Government borrowing surged to a new record high in May, hitting £55.2 billion and beating the newly revised £48.5 billion for April, following heavy spending in the face of coronavirus, according to new figures.
The Office for National Statistics (ONS) added that public sector borrowing – excluding banks owned by the state – was nearly nine times higher than the levels in May 2019.
It means the UK’s debt mountain has also now grown to more than the entire country’s output – gross domestic product – for the first time since 1963, officials added, to £1.95 trillion or 100.9% of GDP.
Boris Johnson admitted there would be "some difficult times ahead" but said he believes "the British public understand that, they can see there's been a huge economic cost to what has happened".
"There's been a massive lack of economic activity for a very long time - of course that's going to be painful and expensive to make up, but we're a very creative, very dynamic society, we will come back," he added.
He said in the "next few weeks" there will be updates from him and the chancellor about "how we want to bounce forward".
April was previously thought to be the all-time highest borrowing month since records began in 1993, coming in at £62.1 billion, but officials on Friday revised this down by £13.6 billion due to larger-than-expected tax and national insurance contributions and lower costs associated with the Coronavirus Job Retention Scheme.
The furlough scheme is expected to cost the Treasury £60 billion by the time it closes in October, according to the Office for Budget Responsibility (OBR).

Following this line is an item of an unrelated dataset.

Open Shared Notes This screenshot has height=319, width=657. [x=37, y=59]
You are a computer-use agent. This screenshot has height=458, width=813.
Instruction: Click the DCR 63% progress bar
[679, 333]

Borrowing in the current financial year-to-date, which is April and May, is estimated to have been £103.7 billion – up £87 billion on the same period a year ago and the highest two-month period on record.
The OBR has previously predicted last month that borrowing for the entire year is expected to hit £298.4 billion.
All the extra borrowing means debt at the end of May was £1.95 trillion, up £173.2 billion, or 20.5 percentage points, compared with the same month a year ago.
The amount of cash needed by the Government in May was also a record high at £62.7 billion, with £126.2 billion required in just April and May combined, the ONS added.
Interest payments on the debts were £3.3 billion in May, up £0.2 billion from May 2019 as the amounts are linked to inflation.
The increase in borrowing came because central Government receipts fell 28.4% compared to May a year ago, at £40.7 billion, including £28.9 billion in taxes.
Value Added Tax (VAT), Pay As You Earn (PAYE) Income Tax and Corporation Tax receipts fell by 46%, 29.4% and 14% respectively, the ONS said, although officials were keen to stress the numbers could change when actual cash data is received.
Chancellor Rishi Sunak said: “Today’s figures confirm that coronavirus is having a severe impact on our public finances.
“The best way to restore our public finances to a more sustainable footing is to safely reopen our economy so people can return to work.
“We’ve set out our plan to do this in a gradual and safe fashion, including reopening high streets across the country this week, as we kickstart our economic recovery.”